女の子達は残念そうに、けれど可愛さをアピールすることも忘れず「ええー!」と声をあげた。彼女にもそのくらいの可愛げがあればいいんだけれど……いや、今も充分可愛いんだけどね?

ちらりと確認の為に彼女の方へ見てみれば、予想外にも――否、予想通りと言えば予想通りではあったけれど、ナンパ野郎二人に絡まれていた。主にルーシィが。

ルーシィはどんな男でも目を引くと思う程、可愛い容姿をしている。いつも隣にいる彼女は目立たず、ナンパの対象にならないことが殆どだが、極稀に彼女にもロックオンする男が数人いるもので。僕は油断してられない。今回はルーシィを庇ったことで目をつけられたみたいだ。

女の子達に「ごめんね」と言って避けるように動き出して、彼女達の元へ行く。

「僕の連れに何か用?」

見た目そこそこ。特別格好いいかと言われたらそうでもない。根元が焦げ茶で色が落ち始めた金髪に、複数のピアスをつけたナンパ野郎だ。僕が声をかけると睨みつけてきた。

「ああ? てめえ何だよ?」

「うん。だから、彼女達の連れだよ。で、何か用?」

自然と声が低くなる。自分が思うより低かったらしく、視界の隅で彼女がこちらを見るのが見えた。ナンパ野郎は小さく悲鳴を上げて足がもつれながらも逃げていった。そんなに怖がらせる程怖い声をしていたつもりはないんだけど。

「ロキ、ロキ。顔が怖い」

「えっ」

うっそ……最悪だ……彼女にそんな顔を見せるだなんて……。

「今サングラス外してるからね」

「そうだった……」

何で僕、サングラス忘れたんだろう……お昼ご飯前に体を拭いた時に外したんだっけ。ああ、数分前に戻りたいなあ。

「飲み物買えたし戻ろうか。ロキ、ちょっと持つよ」

「あたしもー」

「いっそ僕に罰を与えてくれ」

「何でそこまで重く考えるのよ!」

「そうだよ。助けてくれてありがとう。格好良かったよ」

彼女は狡い。すぐそうやって僕を褒める。思ったことの半分は口に出してしまうからだろうけど、それにしたって躊躇いが無さ過ぎる。あんまり褒められると嬉しくて死んでしまうよ。自分の大切な人だと言えなかった情けない僕なのに。

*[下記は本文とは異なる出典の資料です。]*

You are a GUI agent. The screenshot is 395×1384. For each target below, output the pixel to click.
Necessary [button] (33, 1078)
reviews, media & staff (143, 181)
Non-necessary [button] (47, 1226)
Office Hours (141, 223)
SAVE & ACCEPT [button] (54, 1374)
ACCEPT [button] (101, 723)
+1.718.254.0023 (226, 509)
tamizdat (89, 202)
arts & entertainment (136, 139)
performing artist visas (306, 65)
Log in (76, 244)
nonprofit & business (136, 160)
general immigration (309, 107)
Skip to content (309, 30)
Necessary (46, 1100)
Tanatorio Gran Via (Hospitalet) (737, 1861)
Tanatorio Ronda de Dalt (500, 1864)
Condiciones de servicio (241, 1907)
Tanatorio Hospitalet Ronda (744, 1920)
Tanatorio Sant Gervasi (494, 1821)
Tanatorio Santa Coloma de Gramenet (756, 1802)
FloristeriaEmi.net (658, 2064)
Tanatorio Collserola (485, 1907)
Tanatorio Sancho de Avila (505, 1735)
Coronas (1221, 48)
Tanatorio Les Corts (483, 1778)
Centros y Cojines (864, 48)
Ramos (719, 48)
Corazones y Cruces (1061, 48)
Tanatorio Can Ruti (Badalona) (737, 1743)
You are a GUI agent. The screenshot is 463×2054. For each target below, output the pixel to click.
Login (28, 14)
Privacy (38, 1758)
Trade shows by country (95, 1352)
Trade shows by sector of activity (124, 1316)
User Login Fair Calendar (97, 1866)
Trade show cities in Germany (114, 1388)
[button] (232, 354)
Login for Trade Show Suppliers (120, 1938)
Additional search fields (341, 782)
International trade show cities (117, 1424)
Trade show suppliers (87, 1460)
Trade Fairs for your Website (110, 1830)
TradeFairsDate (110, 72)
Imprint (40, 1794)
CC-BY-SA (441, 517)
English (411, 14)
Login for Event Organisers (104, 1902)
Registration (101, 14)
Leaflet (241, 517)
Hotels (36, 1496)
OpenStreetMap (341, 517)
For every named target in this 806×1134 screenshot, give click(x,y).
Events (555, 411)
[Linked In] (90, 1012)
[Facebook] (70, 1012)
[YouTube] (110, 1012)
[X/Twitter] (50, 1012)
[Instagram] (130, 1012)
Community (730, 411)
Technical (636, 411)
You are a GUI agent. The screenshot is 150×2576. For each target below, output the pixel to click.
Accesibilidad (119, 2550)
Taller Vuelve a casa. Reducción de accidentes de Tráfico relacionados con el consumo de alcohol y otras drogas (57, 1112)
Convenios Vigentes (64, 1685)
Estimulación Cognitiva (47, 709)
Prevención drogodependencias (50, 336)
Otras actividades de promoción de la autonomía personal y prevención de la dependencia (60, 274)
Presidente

「リディアだって、僕の助けが無ければかっこよくルーシィを助けるだろう?」

幼い頃のように。

「まあ、相手が力任せにならない限りは、何とかできたかもしれないけど……でも、女の私じゃ出来ないこともある。だから、ロキが頼りなんだよ」

「うん。そうだね」

そうだよね。その為に僕はここにいるんだし。

「この後は流れるプールに行こうか」

「ああ」

君がルーシィを守るなら、僕が君を守るしかないんだ。